Negli ultimi decenni si è assistito ad un esponenziale aumento delle attività industriali, e purtroppo dei relativi inquinamenti. Buona parte di questi sono stati o permessi da legislazioni poco efficaci, o da controlli poco puntuali. Ora tutti noi abbiamo contezza che tali inquinanti hanno permeato aria, acqua e suoli, e che non è possibile procedere ancora. Ma mentre i paesi sviluppati hanno perlopiù interiorizzato questa situazione, in molti dei cosiddetti “paesi in via di sviluppo” vengono permessi ancora troppi episodi di inquinamento, spesso collegati alla produzione di beni che poi vengono rivenduti proprio nei paesi sviluppati tra cui l’Europa e l’Italia.

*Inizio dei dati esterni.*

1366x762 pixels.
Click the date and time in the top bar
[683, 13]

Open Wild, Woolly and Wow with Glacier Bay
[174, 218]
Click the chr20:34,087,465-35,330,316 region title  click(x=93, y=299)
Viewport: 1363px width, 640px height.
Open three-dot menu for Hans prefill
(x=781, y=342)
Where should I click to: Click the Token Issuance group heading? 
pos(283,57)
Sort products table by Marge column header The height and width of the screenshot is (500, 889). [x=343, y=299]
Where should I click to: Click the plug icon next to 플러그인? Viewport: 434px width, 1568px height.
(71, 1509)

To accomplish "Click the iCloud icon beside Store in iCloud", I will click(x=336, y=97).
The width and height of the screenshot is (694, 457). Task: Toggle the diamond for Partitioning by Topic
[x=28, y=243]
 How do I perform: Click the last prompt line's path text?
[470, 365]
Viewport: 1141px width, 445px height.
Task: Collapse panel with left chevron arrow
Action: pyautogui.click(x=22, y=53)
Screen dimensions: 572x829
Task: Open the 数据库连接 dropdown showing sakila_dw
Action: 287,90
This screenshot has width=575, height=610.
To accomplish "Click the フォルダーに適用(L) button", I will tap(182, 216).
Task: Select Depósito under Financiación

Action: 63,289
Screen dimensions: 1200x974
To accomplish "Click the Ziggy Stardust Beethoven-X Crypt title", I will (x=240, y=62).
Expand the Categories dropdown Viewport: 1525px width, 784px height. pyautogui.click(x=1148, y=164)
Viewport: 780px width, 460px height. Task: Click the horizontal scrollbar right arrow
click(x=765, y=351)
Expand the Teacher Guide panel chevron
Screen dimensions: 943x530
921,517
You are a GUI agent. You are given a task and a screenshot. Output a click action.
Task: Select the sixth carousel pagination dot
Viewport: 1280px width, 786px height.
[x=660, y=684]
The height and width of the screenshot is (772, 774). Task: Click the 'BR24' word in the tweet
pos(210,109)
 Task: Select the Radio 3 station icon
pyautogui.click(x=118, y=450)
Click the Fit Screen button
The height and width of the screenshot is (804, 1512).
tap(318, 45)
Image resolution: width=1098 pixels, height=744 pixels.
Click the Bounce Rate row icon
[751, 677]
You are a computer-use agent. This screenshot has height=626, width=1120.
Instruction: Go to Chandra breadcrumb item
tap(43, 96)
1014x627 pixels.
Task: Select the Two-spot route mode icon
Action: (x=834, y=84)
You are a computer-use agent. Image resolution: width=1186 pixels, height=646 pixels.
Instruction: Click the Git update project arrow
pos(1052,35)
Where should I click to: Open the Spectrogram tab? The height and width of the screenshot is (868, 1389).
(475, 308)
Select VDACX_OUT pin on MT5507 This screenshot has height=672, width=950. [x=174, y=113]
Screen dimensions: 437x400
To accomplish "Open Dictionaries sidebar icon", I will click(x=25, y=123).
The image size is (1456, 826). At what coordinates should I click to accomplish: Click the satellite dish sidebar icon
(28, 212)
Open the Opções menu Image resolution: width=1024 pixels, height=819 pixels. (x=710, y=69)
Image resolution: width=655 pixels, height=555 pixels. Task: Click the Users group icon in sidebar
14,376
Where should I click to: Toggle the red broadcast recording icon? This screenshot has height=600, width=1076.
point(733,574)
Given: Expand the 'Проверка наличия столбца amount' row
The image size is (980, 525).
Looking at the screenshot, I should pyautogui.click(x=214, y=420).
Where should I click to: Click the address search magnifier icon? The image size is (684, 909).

Si è arrivati quindi ad un punto paradossale, denunciato pochi giorni fa al Parlamento Europeo da una europarlamentare:
- L’Europa viene invasa da prodotti a basso costo provenienti da Paesi extra europei
- Il loro basso costo è dovuto al fatto che le fabbriche che li producono possono inquinare senza grossi problemi e che ugualmente l’energia utilizzata proviene perlopiù da fonti fossili
- Il loro basso costo ovviamente spiazza i prodotti locali delle aziende europee ed italiane che quindi chiudono.
- L’Europa si ritrova quindi con molte fabbriche chiuse o in via di chiusura e un ambiente mondiale sempre più rovinato.
Ma allora non sarebbe il caso di salvaguardare l’ambiente mondiale e l’economia Europea imponendo un sovrapprezzo a ciascun prodotto che circoli nella stessa Unione, sovrapprezzo proporzionato alla quantità di inquinamento che quel determinato prodotto ha generato e genera lungo il suo intero ciclo di vita?
Se questo sovrapprezzo venisse effettivamente applicato, ci troveremo ad avere i prodotti interni dell’Unione Europea molto più concorrenziali rispetto a quelli provenienti da extra Europa, in quanto questi per l’appunto generano mediamente molto più inquinamento, e quindi avrebbero un sovrapprezzo molto più alto. Parallelamente inoltre si stimolerebbero le aziende extra europee a convertire la loro produzione in senso più ambientalmente rispettoso.
Questa semplice idea circola da qualche anno a livello europeo, alcune volte con il nome di “border tax”, ma finora non è mai stata concretizzata. La cosa è vieppiù strana se si pensa al fatto che le associazioni industriali, interrogate su questa proposta, spesso si dicono favorevoli, in quanto per l’appunto aumenterebbe la competitività delle imprese europee.
Allora non è il caso di passare dalle parole ai fatti?